> [RECORDS TO PROCESS]
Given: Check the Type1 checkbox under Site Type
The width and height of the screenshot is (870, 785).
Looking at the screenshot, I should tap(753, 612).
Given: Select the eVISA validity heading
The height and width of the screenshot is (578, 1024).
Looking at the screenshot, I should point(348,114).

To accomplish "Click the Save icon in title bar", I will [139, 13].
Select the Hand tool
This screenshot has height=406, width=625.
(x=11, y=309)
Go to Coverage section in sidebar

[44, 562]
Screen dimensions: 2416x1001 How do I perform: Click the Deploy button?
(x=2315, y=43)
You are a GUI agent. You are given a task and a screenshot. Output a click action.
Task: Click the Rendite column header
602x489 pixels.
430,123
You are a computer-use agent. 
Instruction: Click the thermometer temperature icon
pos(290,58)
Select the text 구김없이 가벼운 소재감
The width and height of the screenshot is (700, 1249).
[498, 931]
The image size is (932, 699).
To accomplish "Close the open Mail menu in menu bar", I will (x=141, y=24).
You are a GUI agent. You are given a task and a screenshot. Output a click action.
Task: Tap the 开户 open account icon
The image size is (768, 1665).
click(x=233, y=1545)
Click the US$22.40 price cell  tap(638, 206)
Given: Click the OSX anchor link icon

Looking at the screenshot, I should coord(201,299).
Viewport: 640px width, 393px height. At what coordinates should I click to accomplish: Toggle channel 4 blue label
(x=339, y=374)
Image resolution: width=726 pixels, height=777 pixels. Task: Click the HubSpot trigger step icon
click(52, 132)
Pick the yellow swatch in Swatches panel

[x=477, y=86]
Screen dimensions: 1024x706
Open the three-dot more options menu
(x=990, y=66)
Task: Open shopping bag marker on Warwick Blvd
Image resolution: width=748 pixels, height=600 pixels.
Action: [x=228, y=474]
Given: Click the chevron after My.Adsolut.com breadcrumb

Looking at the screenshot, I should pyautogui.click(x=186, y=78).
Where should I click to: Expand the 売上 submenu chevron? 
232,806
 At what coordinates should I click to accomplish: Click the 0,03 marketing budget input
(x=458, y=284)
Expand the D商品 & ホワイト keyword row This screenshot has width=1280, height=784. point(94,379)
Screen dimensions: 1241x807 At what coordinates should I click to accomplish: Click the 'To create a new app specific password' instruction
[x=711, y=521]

> [TASK DESCRIPTION]
Reproduce exactly, please, only the lines from the start of the data above to the line that contains "Select the Hand tool", with both ends kept.

> [RESULT]
Given: Check the Type1 checkbox under Site Type
The width and height of the screenshot is (870, 785).
Looking at the screenshot, I should tap(753, 612).
Given: Select the eVISA validity heading
The height and width of the screenshot is (578, 1024).
Looking at the screenshot, I should point(348,114).

To accomplish "Click the Save icon in title bar", I will [139, 13].
Select the Hand tool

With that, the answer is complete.